Va-t-on vers une de ces controverses déterminantes, comme l’Histoire en a connue avec la physique de Galilée puis l’évolution de Darwin ? Je n’en suis pas sûr, même si le sujet est important. La controverse autour du livre de Hawking concerne plus la théologie que la science et l’on pourrait y voir une énième discussion sur Dieu comme par le passé avec le concile de Nicée, puis la controverse sur le filioque ayant conduit au grand schisme d’Orient. De plus, pour comprendre le point de divergence, encore faut-il comprendre un minimum les équations de la cosmologie et de la mécanique quantique et de la mécanique des trous noirs. Au final, on se demande si cette croisade des théologiens sert véritablement la connaissance de la nature, de l’univers, de la foi, ou bien s’il ne s’agit pas d’une énième instrumentalisation des savoirs au service d’une Eglise plus préoccupée de ses ouailles, de son pouvoir, que de vérité théologique. On peut en dire autant des théologiens musulmans. Qui du reste ne se sont pas privés de récupérer l’intelligent design pour leur compte, notamment dans les cercles théologiques turcs.

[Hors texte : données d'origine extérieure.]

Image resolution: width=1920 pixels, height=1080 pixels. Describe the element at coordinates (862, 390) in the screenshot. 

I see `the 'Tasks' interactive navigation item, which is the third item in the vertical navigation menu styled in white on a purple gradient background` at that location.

Hawking était attendu comme un prophète depuis qu’il avait déclaré qu’en aboutissant dans la quête de l’équation universelle, on connaîtrait la pensée de Dieu. On comprend la déception de tous ces archevêques et autres imams ou cardinaux. Cela dit, la science n’a pas encore livré toutes ses surprises et pour ma part, je vois dans cette controverse et dans le livre final de Hawking l’achèvement de la physique moderne. Alors que déjà, si on scrute les spéculations d’un Eric Verlinde, un nouvel âge se prépare et cette fois, la métaphysique et la philosophie de haute voltige vont entrer dans la danse des connaissances.

Et Dieu dan tout ça ? Eh bien sur ce sujet, on aura sans doute des surprises. On s’apercevra que le Dieu des religions présente quelques traits heuristiques mais pèche par défaut ontologique ainsi que théo-logique. Bref, le grand problème de la théologie, c’est qu’elle part d’un Dieu préconçu par une théologie dépassée et cherche à tout prix à le maintenir alors que la démarche théologique devrait être une démarche gnostique, cherchant la vérité. Dieu n’a pas à être prouvé, il est au-delà de toute preuve. On peut s’amuser à le rencontrer, ou du moins à entrer en relation avec une altérité irréductible à la nature et à l’homme, une altérité qui soit une sorte de complément, non pas d’objet mais de sujet. Bref, entrons dans la danse, osons dire que l’univers est une « mécréation » que seuls les mécréants peuvent comprendre et que les bigots aillent au diable. Dieu est avant tout un grand humoriste.